Ms. de Montluzin, who began her academic career at Francis
Marion in 1974, remembers those years well. They were marked by a climate of
fear on campus, she said, particularly during the tenure of Mr. Carter's
predecessor, Lee A. Vickers. After Mr. Vickers arrived, in 1994, the board shut
down the institution's fledgling faculty senate, dissolved elected faculty
committees, and set aside the faculty constitution, among other things. Professors
protested along the way and ultimately pushed back with an overwhelming vote of
no confidence in his leadership in 1996, but the Board of Trustees continued to
strongly back the president.
Francis Marion U., whose administration building is shown
here, once drew national attention for shared governance gone bad. Now faculty
members feel they have a meaningful voice.
"You can sit around and complain and withdraw from
everything, or you can get angry and get active and get motivated," Ms. de
Montluzin said. "I got angry."
From Sanctioned to Model
The AAUP, after visiting the campus to investigate, voted in
1997 to sanction Francis Marion. The sanction list comprises institutions that
the association has found to have violated widely accepted faculty-governance
standards. A year later, a South
Carolina legislative audit—conducted after Ms. de
Montluzin and a small group of Francis Marion professors met secretly with
lawmakers to urge them to do so—confirmed that shared governance at the
university was broken. It also revealed that scholarship money had been
misused, enrollment was dropping sharply, and that Mr. Vickers's house had been
remodeled at a cost of more than $235,000 without competitive bidding.
In 1999, following the audit, Mr. Vickers left and took a
job as president of Dickinson State University, from which he retired in 2008.
Mr. Carter, who succeeded him, made it clear from the outset that he
"wanted to get off that sanction list," said Ms. de Montluzin, who
organized the AAUP chapter at Francis Marion and served as its first president.
"When he came it was just like a big weight had been lifted off of us."

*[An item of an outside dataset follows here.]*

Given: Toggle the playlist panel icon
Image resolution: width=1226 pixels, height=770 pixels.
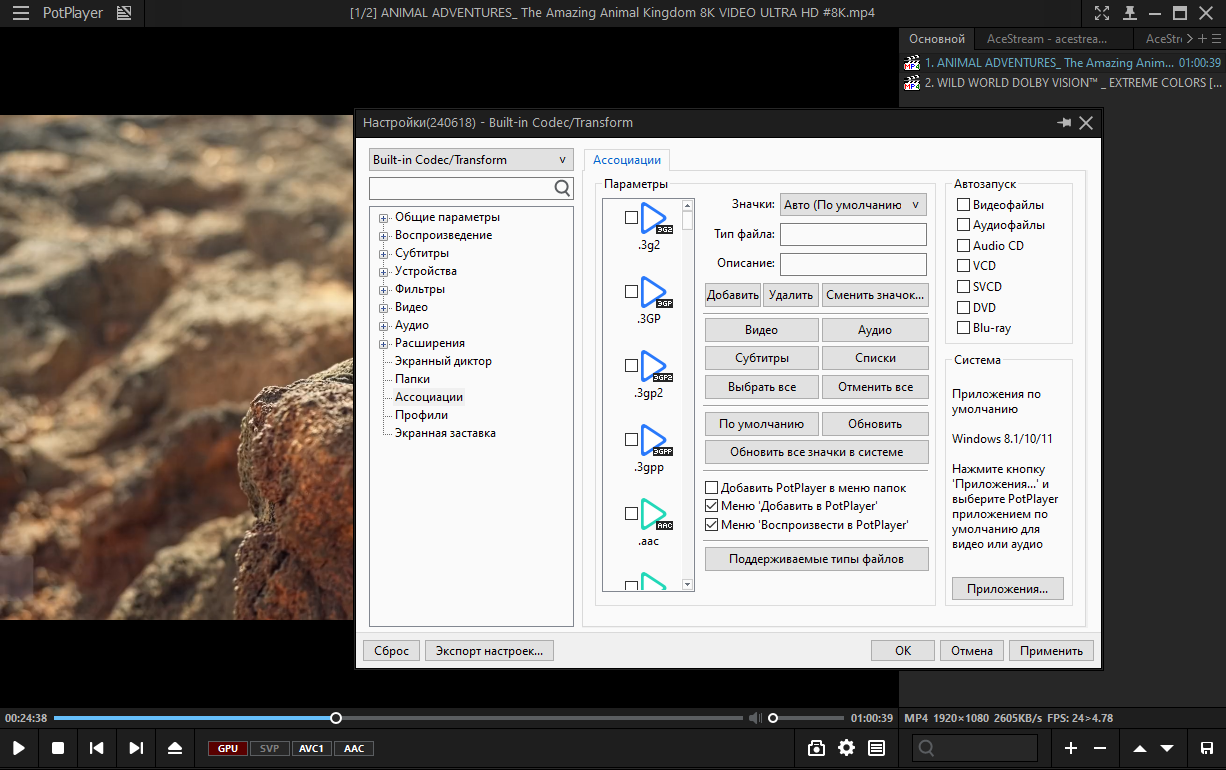Looking at the screenshot, I should coord(877,748).
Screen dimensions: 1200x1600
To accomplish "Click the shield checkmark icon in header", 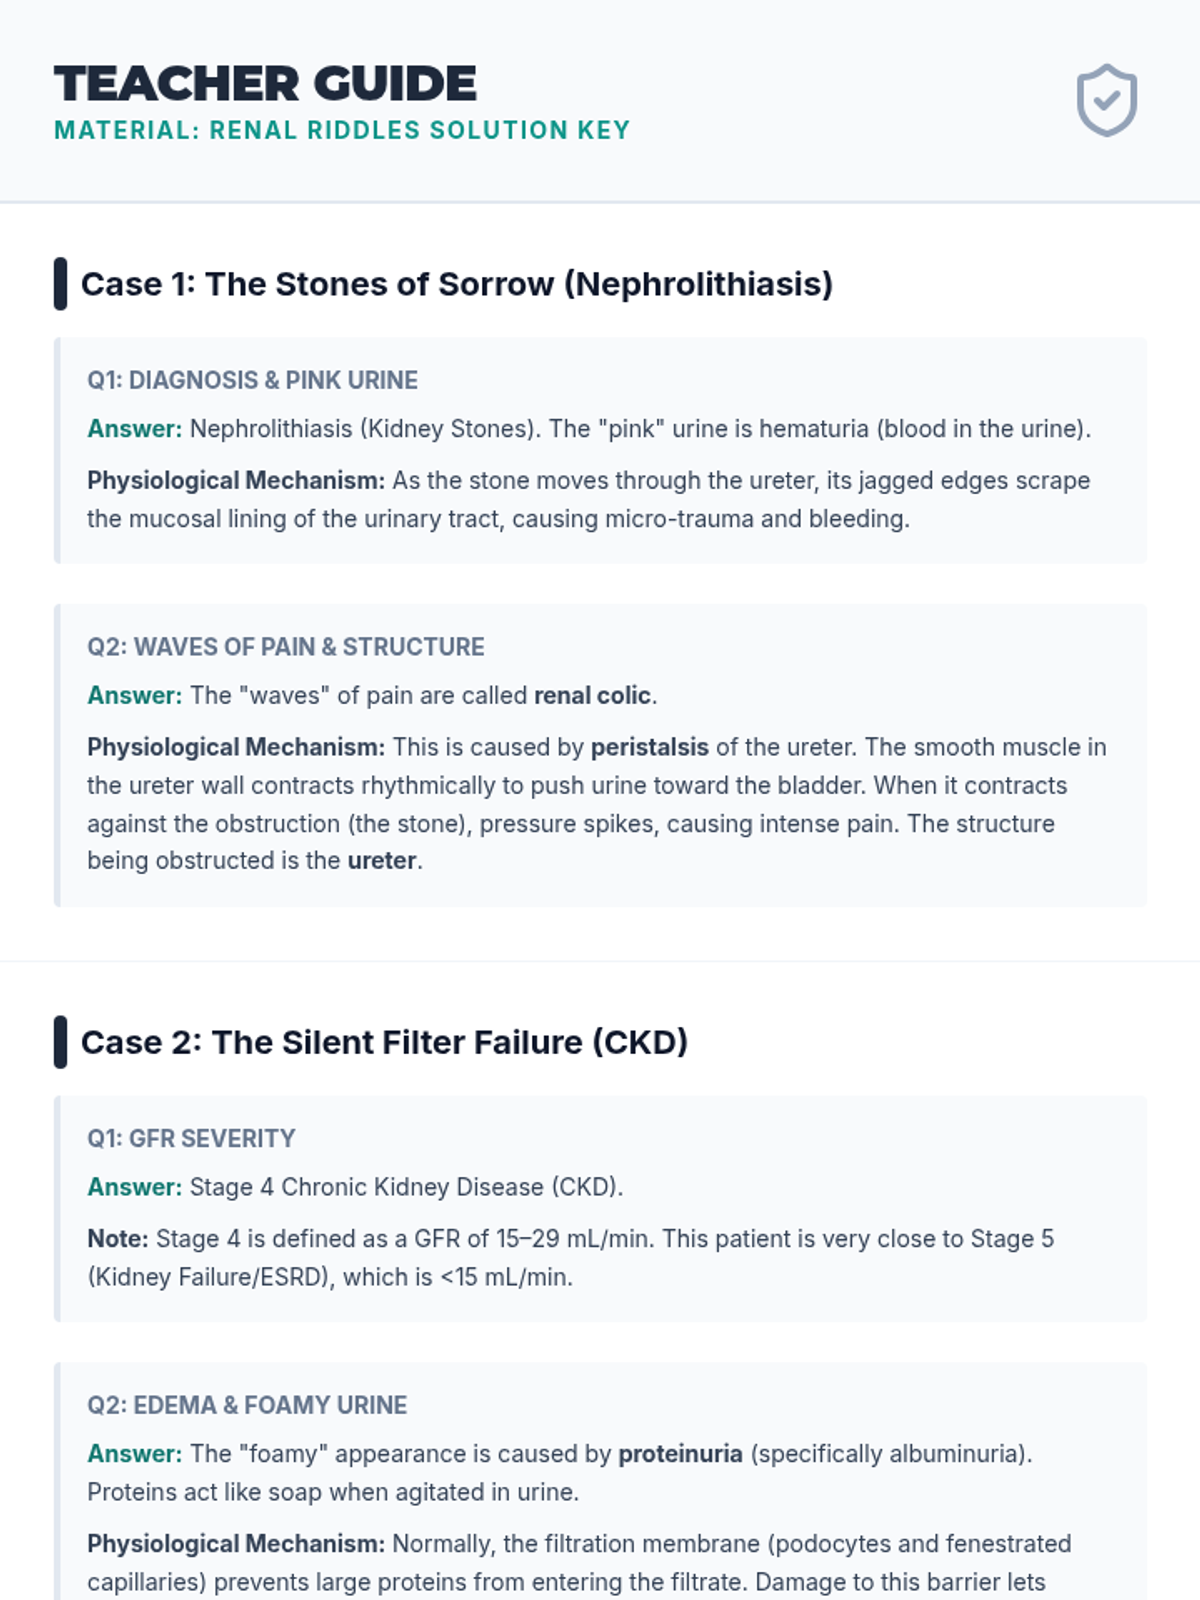I will [1106, 100].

She is credited with working closely with Mr. Carter and the
new board early on to restore shared governance at Francis Marion, including
rewriting the faculty handbook.
"We got to see Lorraine
in a different role as she led the faculty, not in resistance, but in how you
rebuild shared governance," said Kenneth Kitts, a former associate provost
and professor of political science at Francis Marion who is now provost at the University of North Carolina at Pembroke. "She
was a very engaged partner with the administration, once she had an
administration she could work with."
Rebecca Flannagan, current chair of the faculty, said she
could tell right away that Mr. Carter's presidency would be different. When he
arrived at Francis Marion, Mr. Carter "spent a lot of time right away
learning what the faculty's needs were," said Ms. Flannagan, a professor
of English.
"We weren't really used to that," she said.
"He always makes the faculty feel important and valued. He wants faculty
input on anything that affects faculty."
In 2000, the AAUP removed the institution from its sanction
list—making it the first institution to have been sanctioned and then redeemed
by the association's governance committee. In 2002, Mr. Carter received a
national award from the association in recognition of his efforts to restore
the institution's governance system.
"With amazing rapidity, Francis Marion has gone from the AAUP sanctions list to a model of what shared governance ought to be," the AAUP said in a news release about the award.
As chair of the faculty, Ms. Flannagan works closely with
Mr. Carter and the Board of Trustees, which is not always the case for faculty
leaders at other institutions. Mr. Carter, she said, "makes it attractive
to be involved in shared governance."
Ms. Flannagan, who is serving a one-year term as chair of
the faculty, plans to run for re-election. If she wins, she would be the first
occupant of the endowed chair in shared governance.
Ms. de Montluzin said she is "tremendously
honored" by the endowed chair that is named after her.
"So many institutions struggle to find the right type
of shared governance," Mr. Carter said. "Now that we have that,
there's a certain zeal that we have about protecting it."